The US has recently stated that it favors a negotiated agreement initiated by North
Korean President Kim Jong- un .Pyongyang has offered to end its nuclear programs and

testing, and to negotiate a permanent peace treaty including the denuclearization of the
peninsula and the retention of US military forces in South Korea.
President Trump has pursued a strategy of ‘support’ of the negotiation….. while
tightening economic sanctions, and ongoing military exercises in South Korea. In the
run up to negotiations the US has made no reciprocal concessions. Trump overtly
threatens to scuttle the negotiations if North Korea does not submit to Washinton’s
insistence that North Korea disarm and demobilize their defenses.

In other words, President Trump wants North Korea to follow the policies that led
to the US successful invasion and military conquest and destruction of Iraq , Libya and
the FARC.

Washington’s negotiations for a Korean peace agreement will follow the same
path as its recent broken nuclear agreement’ with Iran-- one-sided disarmament of
Teheran and the subsequent reneging of the agreement.

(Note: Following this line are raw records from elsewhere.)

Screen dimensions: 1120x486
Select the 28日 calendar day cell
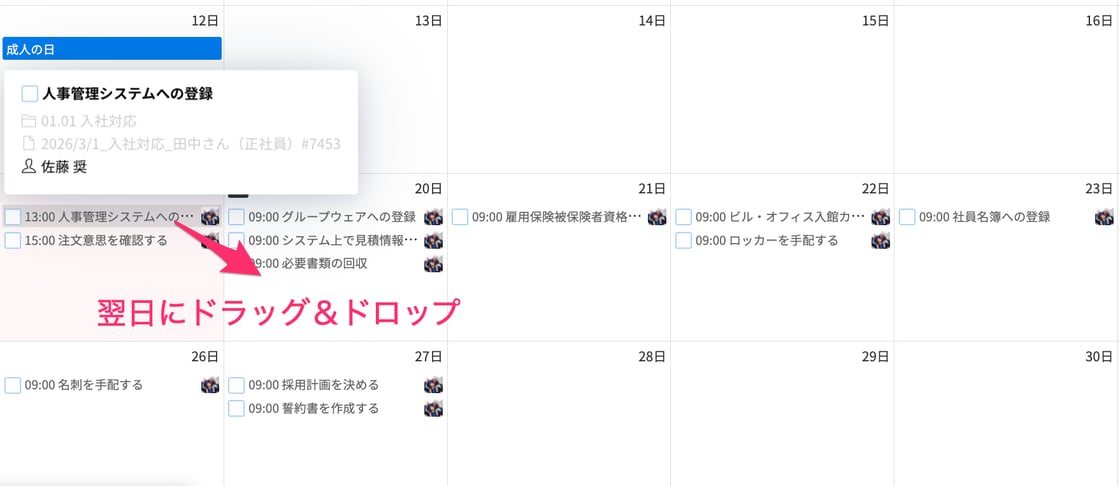click(x=559, y=413)
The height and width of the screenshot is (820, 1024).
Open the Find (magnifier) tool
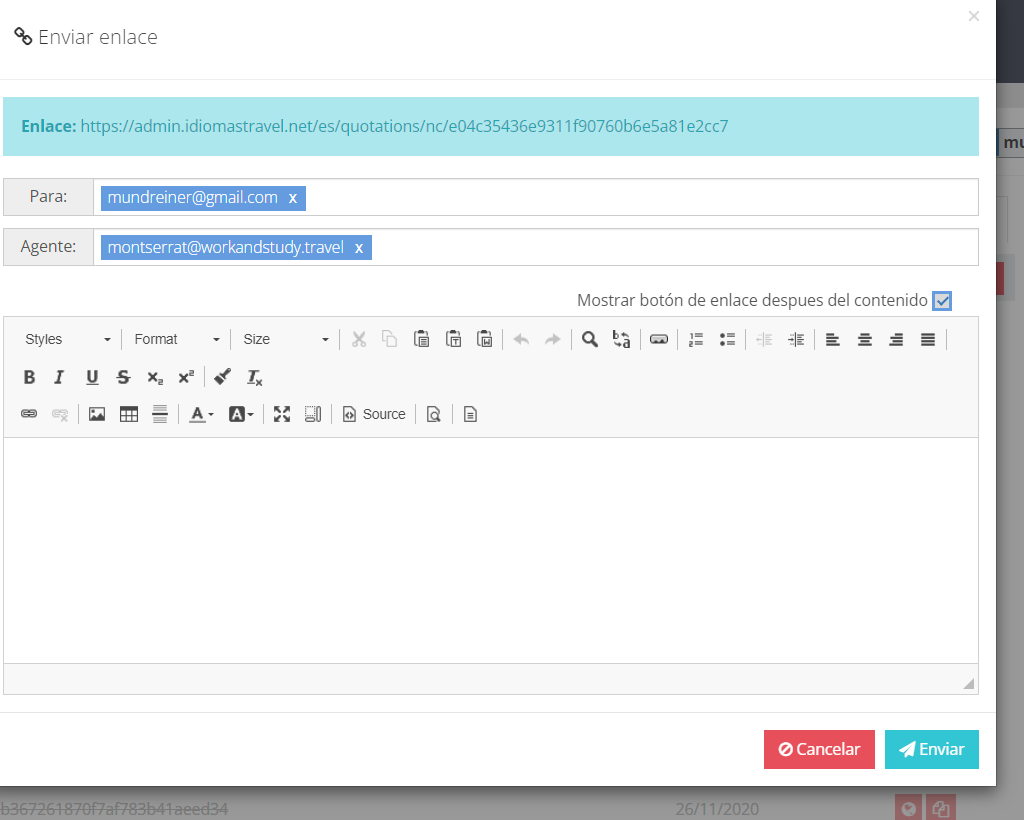click(x=590, y=339)
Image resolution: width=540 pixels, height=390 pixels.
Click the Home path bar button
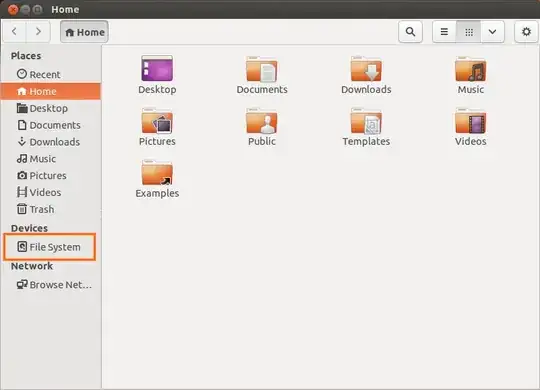84,32
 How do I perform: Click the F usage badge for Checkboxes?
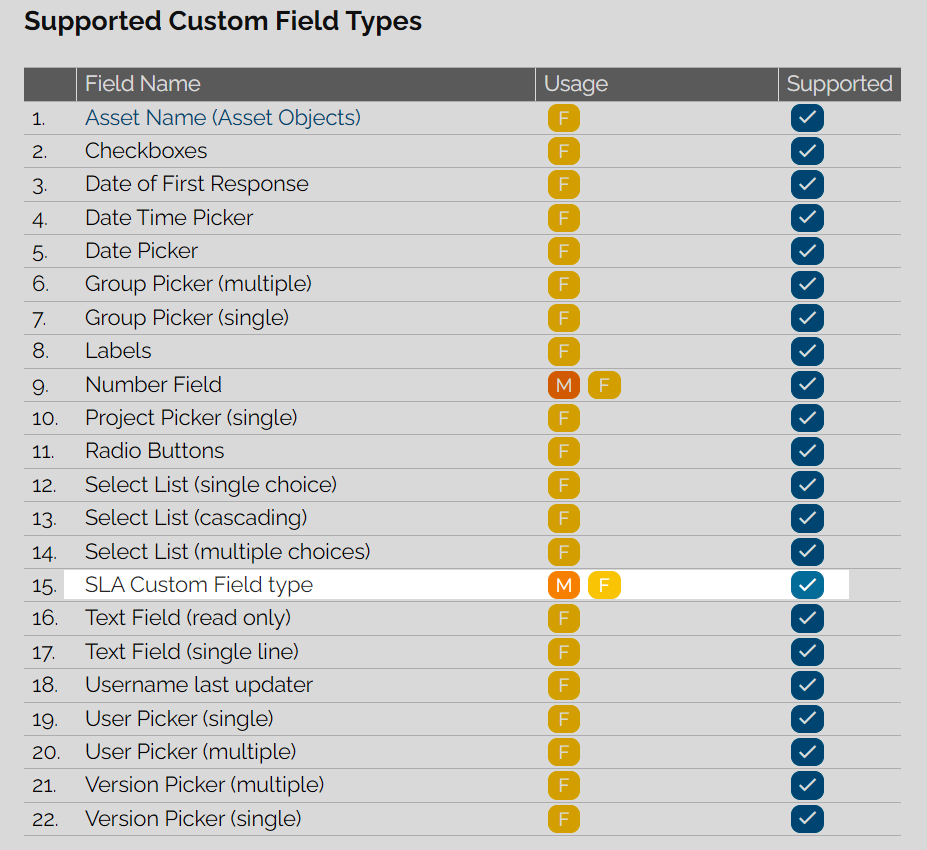[563, 151]
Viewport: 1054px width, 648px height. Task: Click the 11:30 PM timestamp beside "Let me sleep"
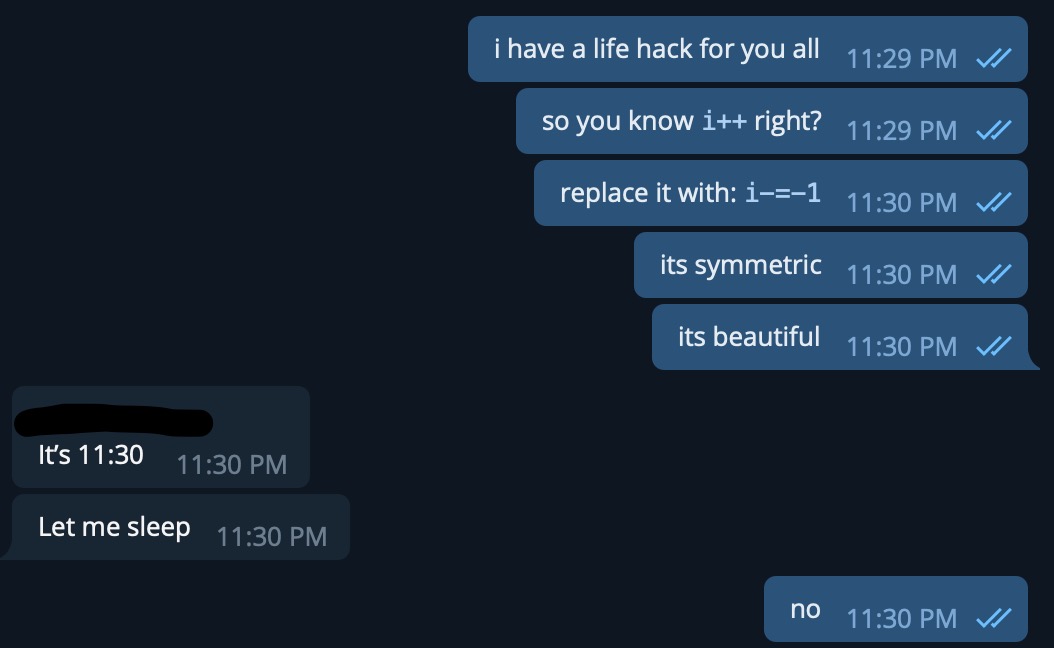tap(271, 537)
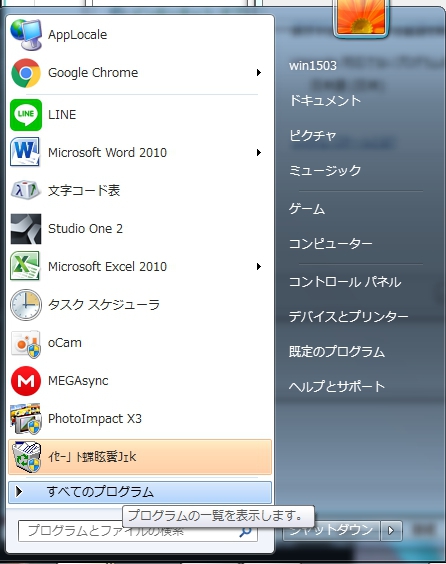Click the Microsoft Word 2010 icon
446x564 pixels.
(25, 153)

For empire builders like the US, negotiations are tactical diversions to disarm
independent countries in order to weaken and attack them, as all of our case studies
demonstrate.

Conclusion

In our studies we have highlighted how Washington uses ‘negotiations’ and
‘peace processes’ as tactical weapons to enhance empire-building. By disarming and
demobilizing adversaries it facilitates strategic goals like regime change.

Knowing that empire builders are perfidious enemies does not mean countries
should reject peace processes and negotiations – because that would give Washington a
propaganda weapon. Instead imperial adversaries could follow the following guidelines.
Negotiations should lead to reciprocal concessions – not one sided, especially
non-reciprocal reductions of arms programs.

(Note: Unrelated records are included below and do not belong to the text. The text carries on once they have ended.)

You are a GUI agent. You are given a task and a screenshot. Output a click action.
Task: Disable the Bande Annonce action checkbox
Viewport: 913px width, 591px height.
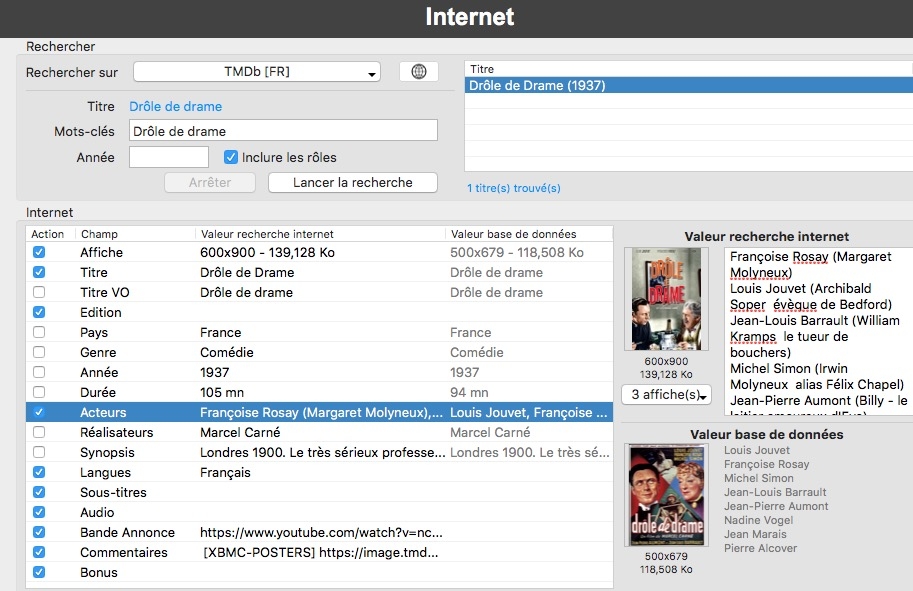[39, 533]
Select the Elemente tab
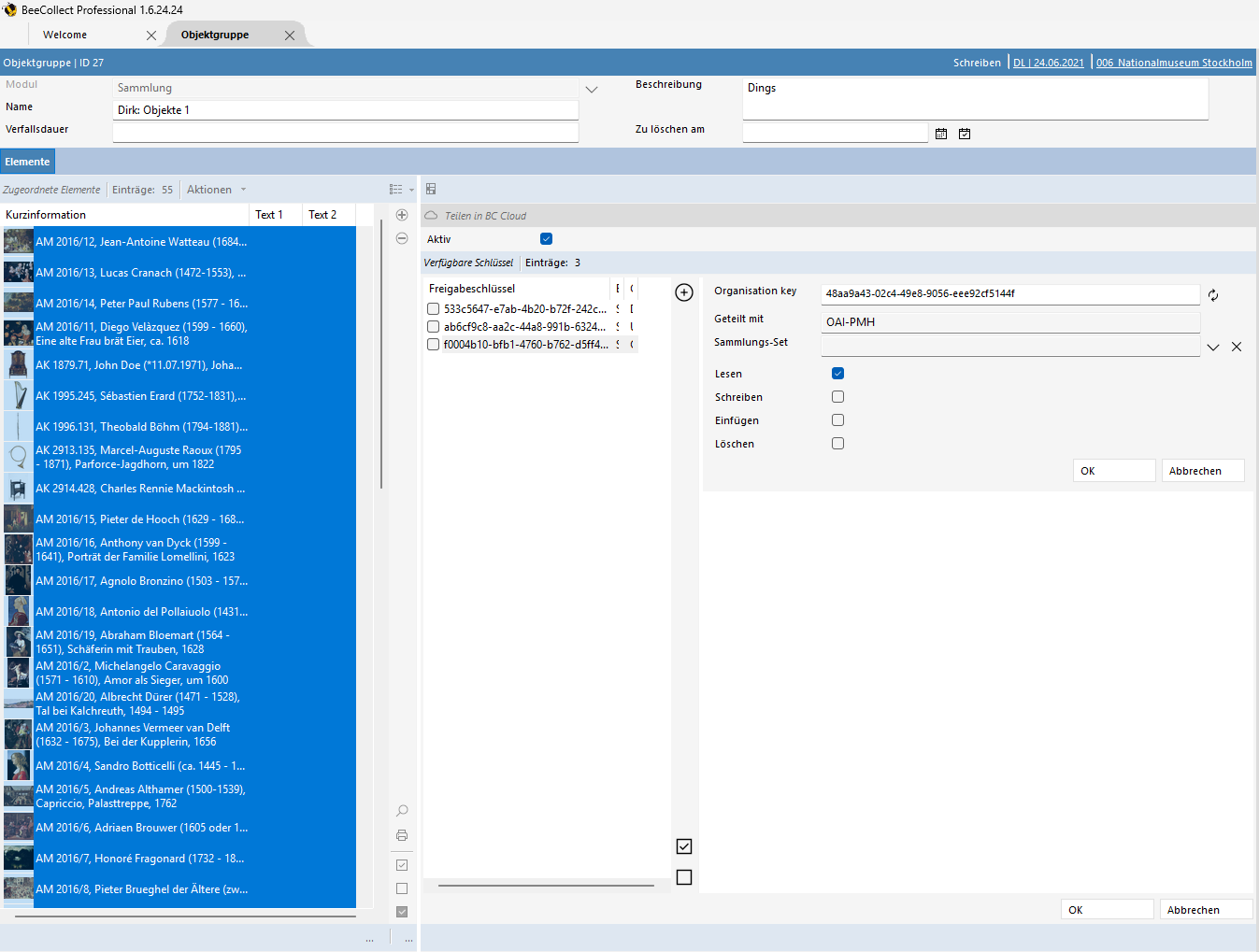 (x=27, y=161)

Negotiations should never demilitarize and demobilize its defense forces which
increases vulnerability and permits sudden attacks. Negotiators should retain their
ability to impose a high cost for imperial violations and especially sudden reversals of
military and economic agreements. Imperial violator hesitate to invade when the human
and national costs are high and politically unpopular.

Imperial opponents should not remain isolated. They must secure military allies.
The case of Syria is clear. Assad built a coalition of Russia, Iran and Hezbollah which
effectively countered the US-EU-Israeli- Turkish and Saudi backed terrorist ‘rebels’.
Iran did agree to dismantle its nuclear capacity but it retained its ICBM program
which can retaliate to surprise military attacks by Israel or the US. Almost surely Israel
will insist that the US suffer the cost of Middle East wars, to Tel Aviv’s advantage.
North Korea has already made unilateral, non-reciprocal concessions to the US
and to a lesser degree to South Korea. If it is unable to secure allies (like China and
Russia ) and if it ends its nuclear deterrent it invites pressure for more concessions.

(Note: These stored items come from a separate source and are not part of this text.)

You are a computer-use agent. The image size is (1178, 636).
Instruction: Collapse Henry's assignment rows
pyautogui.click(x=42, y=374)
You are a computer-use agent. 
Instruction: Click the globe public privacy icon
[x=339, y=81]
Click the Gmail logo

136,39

Lifting economic sanctions can be reciprocated but not by compromising
strategic military defenses.

The basic principles are reciprocity, strategic defense and tactical economic
flexibility. The guiding idea is that there are no permanent allies only permanent
interests. Misguided trust in lofty western imperial ‘values’ and not realistic recognition
of imperial interests can be fatal to independent leaders and destructive to a people,as
was clearly the case of Iraq, Libya and Palestine and near fatal to Syria. The most recent
example is the case of Iran: the US signed a peace agreement in 2016 and repudiated it in
2017.

It behooves North Korea to learn from the Iranian experience.

The imperial time frame for repudiating agreement may vary; Libya signed a
disarmament agreement with the US in 2003 and Washington bombed them in 2011.
In all cases the principle remains the same. There is no historical example of an
imperial power renouncing its interests in compliance with a paper agreement. It only
abides with agreements when it has no other options.